Las respuestas a todas esas preguntas que producen en tantos, empezando por los políticos, una especie de perplejidad y asombro, podrían resumirse en pocas cuestiones.

En primer lugar se podría decir que, paradójicamente, la culpa es de quien les dio a los pobres un mínimo de dignidad: una renta no miserable, la posibilidad de tener una cuenta en el banco y acceso al crédito para poder adquirir lo que fue siempre un sueño para ellos (electrodomésticos, una moto o un coche).

Quizás la paradoja se deba a eso: al haber colocado a los hijos de los pobres en la escuela, de la que no gozaron sus padres y abuelos; al haber permitido a los jóvenes, a todos, blancos, negros, indígenas, pobres o no, ingresar en la universidad; al haber dado para todos accesos gratuito a la sanidad; al haber librado a los brasileños del complejo antaño de culpa de “perros callejeros”; al haber conseguido todo aquello que convirtió a Brasil en solo 20 años en un país casi del primer mundo.

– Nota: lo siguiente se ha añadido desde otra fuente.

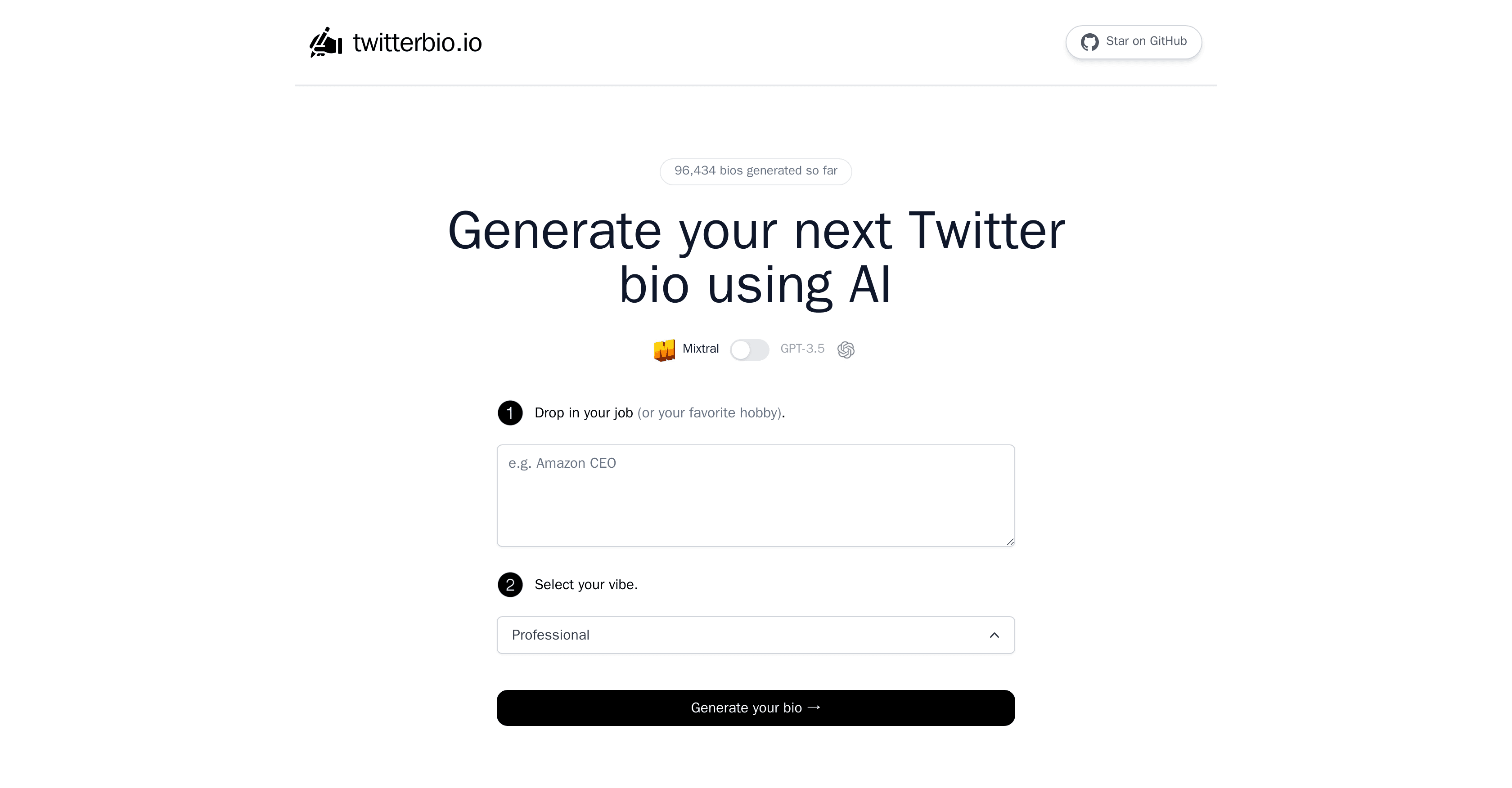Open the vibe selection dropdown
The height and width of the screenshot is (788, 1512).
(756, 635)
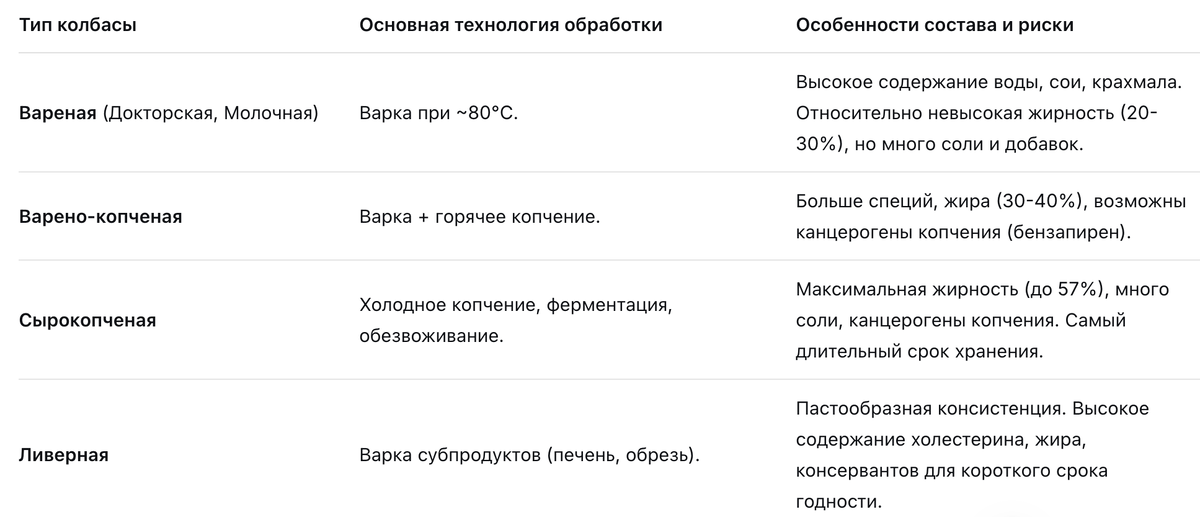Click 'консервантов для короткого срока' text line
Image resolution: width=1200 pixels, height=517 pixels.
951,471
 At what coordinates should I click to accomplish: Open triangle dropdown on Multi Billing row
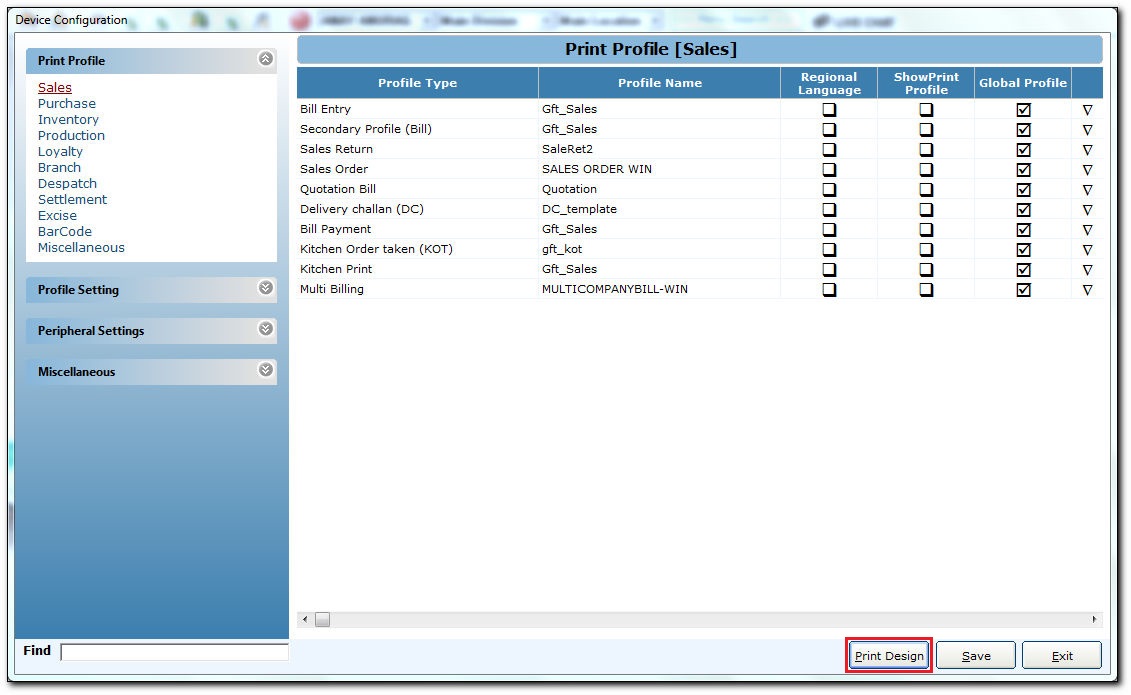point(1087,290)
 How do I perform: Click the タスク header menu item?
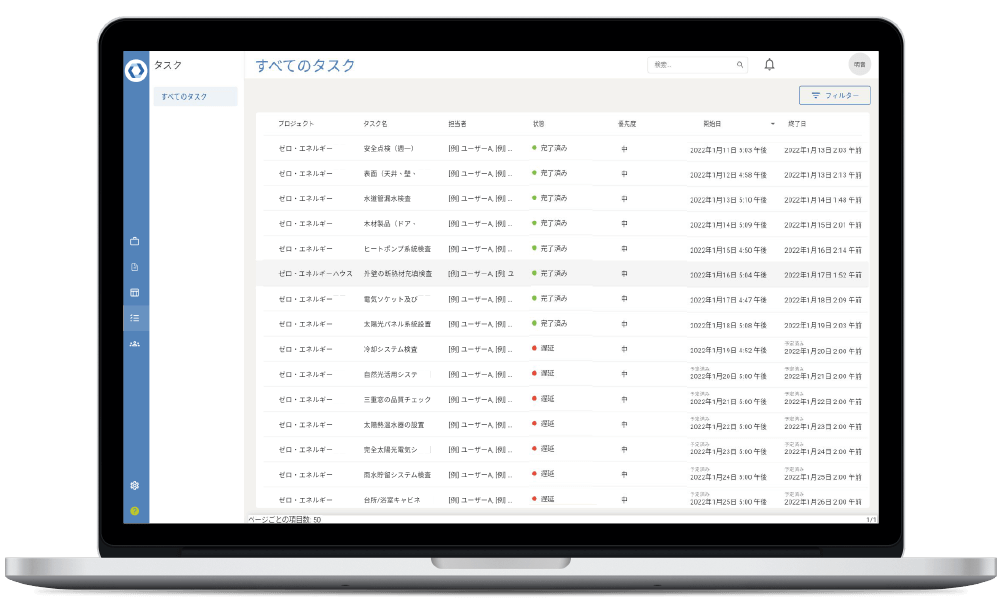tap(166, 63)
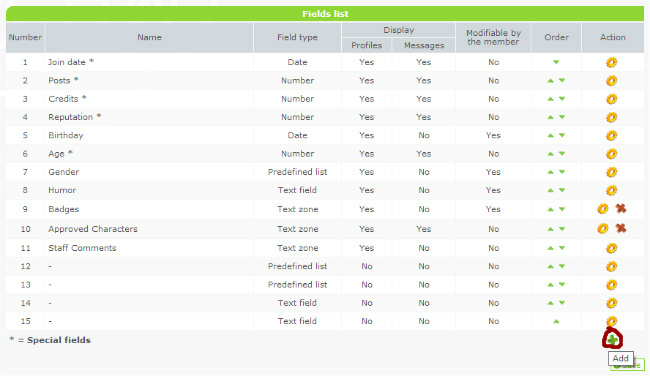Delete the Badges field red X

[x=621, y=209]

Los pobres llegados a la nueva clase media han tomado conciencia de haber dado un salto cualitativo en la esfera del consumo y ahora quieren más. Quieren, por ejemplo, unos servicios públicos de primer mundo, que no lo son; quieren una escuela que además de acogerles les enseñe con calidad, que no existe; quieren una universidad no politizada, ideologizada o burocrática. La quieren moderna, viva, que les prepare para el trabajo futuro.

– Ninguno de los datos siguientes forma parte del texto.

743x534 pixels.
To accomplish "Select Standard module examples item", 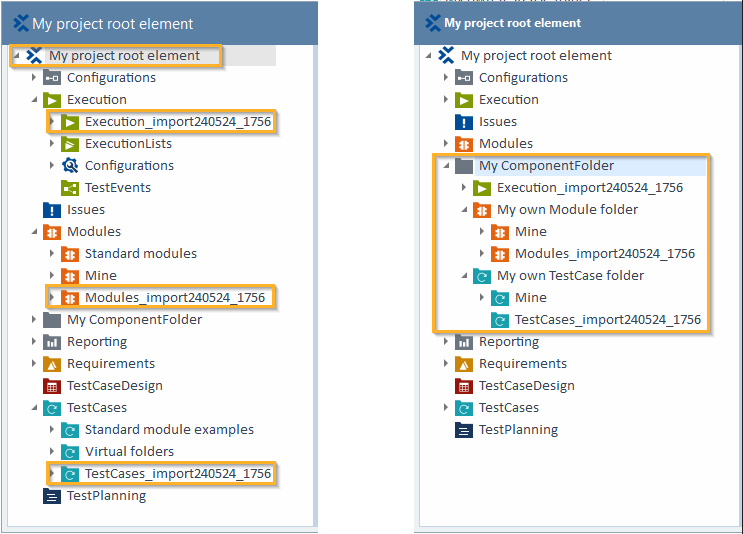I will [x=169, y=430].
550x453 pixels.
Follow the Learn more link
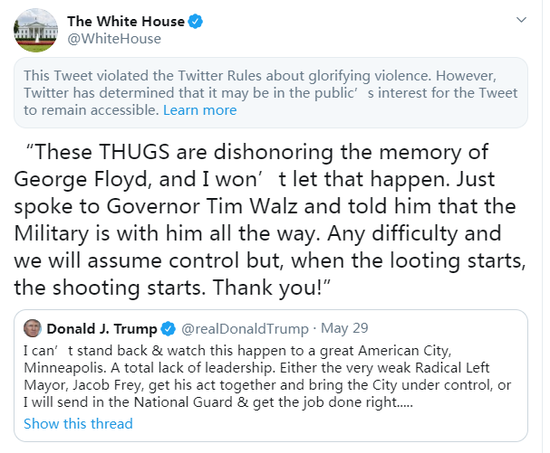click(x=200, y=110)
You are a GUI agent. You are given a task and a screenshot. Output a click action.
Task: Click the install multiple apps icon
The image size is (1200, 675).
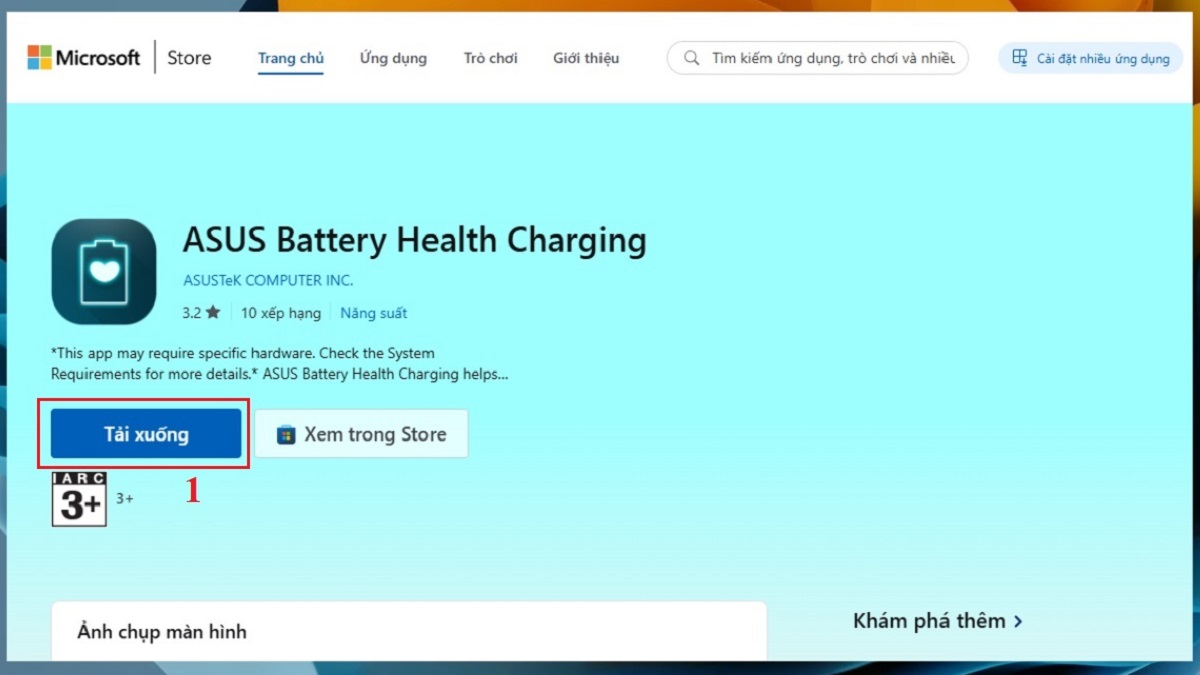click(1019, 58)
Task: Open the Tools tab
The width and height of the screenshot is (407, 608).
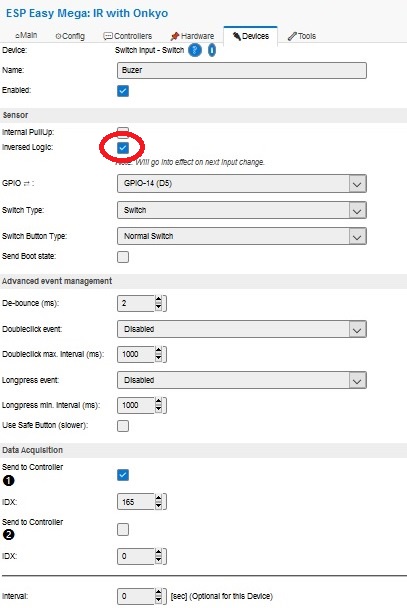Action: click(x=302, y=36)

Quieren hospitales con dignidad, sin meses de espera, sin colas inhumanas, donde sean tratados como personas. Quieren que no mueran 25 recién nacidos en 15 días en un hospital de Belem, en el Estado de Pará.

Y quieren sobre todo lo que aún les falta políticamente: una democracia más madura, en la que la policía no siga actuando como en la dictadura; quieren partidos que no sean, en expresión de Lula, un “negocio” para enriquecerse; quieren una democracia donde exista una oposición capaz de vigilar al poder.

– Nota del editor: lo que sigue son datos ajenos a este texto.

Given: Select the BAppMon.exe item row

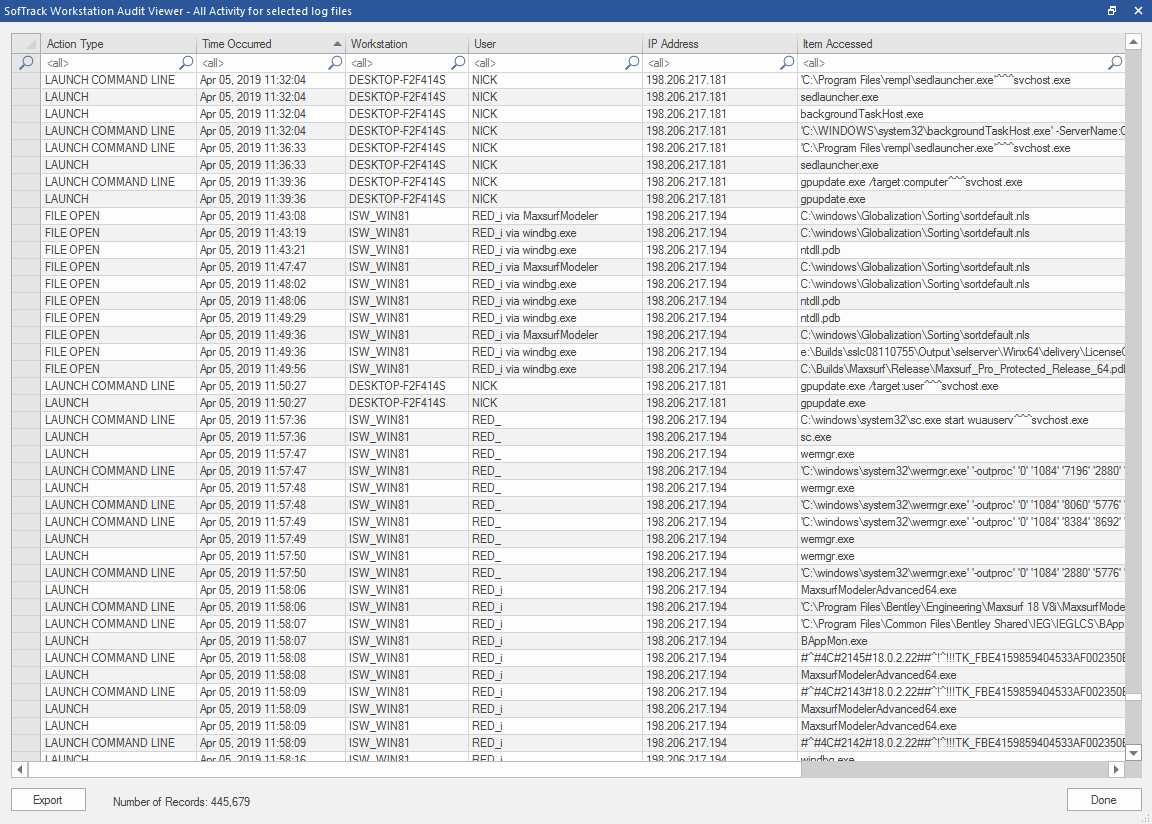Looking at the screenshot, I should pyautogui.click(x=833, y=641).
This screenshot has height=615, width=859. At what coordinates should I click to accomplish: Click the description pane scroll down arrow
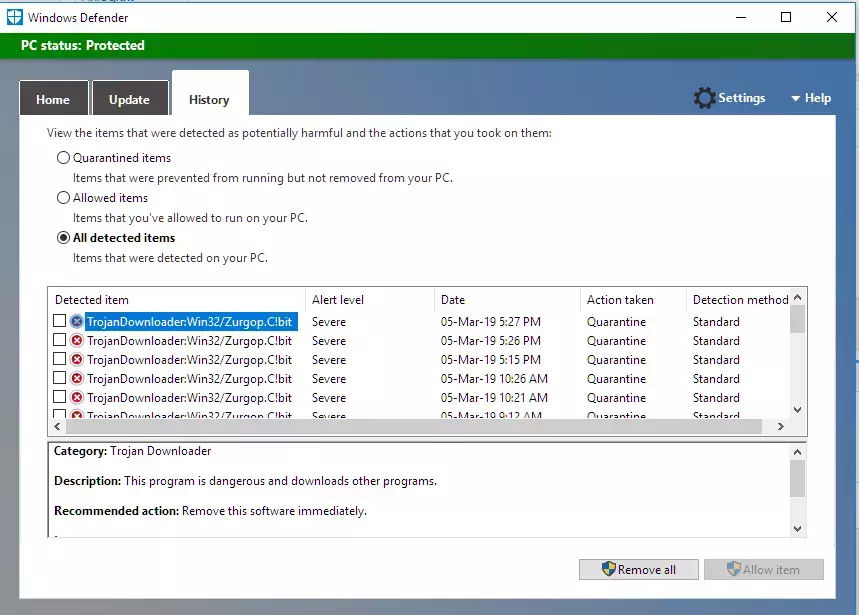798,529
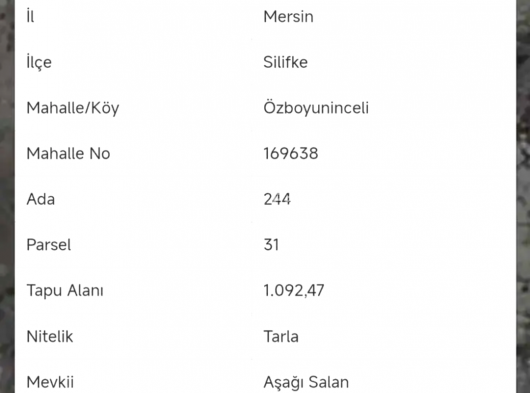Click the Mersin province value
This screenshot has width=530, height=393.
click(288, 17)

Quieren políticos con menor carga de corrupción; quieren menos despilfarro en obras que consideran inútiles cuando aún faltan viviendas para ocho millones de familias; quieren una justicia con menor impunidad; quieren una sociedad menos abismal en sus diferencias sociales. Quieren ver en la cárcel a los políticos corruptos.

¿Quieren lo imposible? No. Al revés de los movimientos del 68, que querían cambiar el mundo, los brasileños insatisfechos con lo ya alcanzado quieren que los servicios públicos sean como los del primer mundo. Quieren un Brasil mejor. Nada más.

Quieren en definitiva lo que se les ha enseñado a desear para ser más felices o menos infelices de lo que lo fueron en el pasado.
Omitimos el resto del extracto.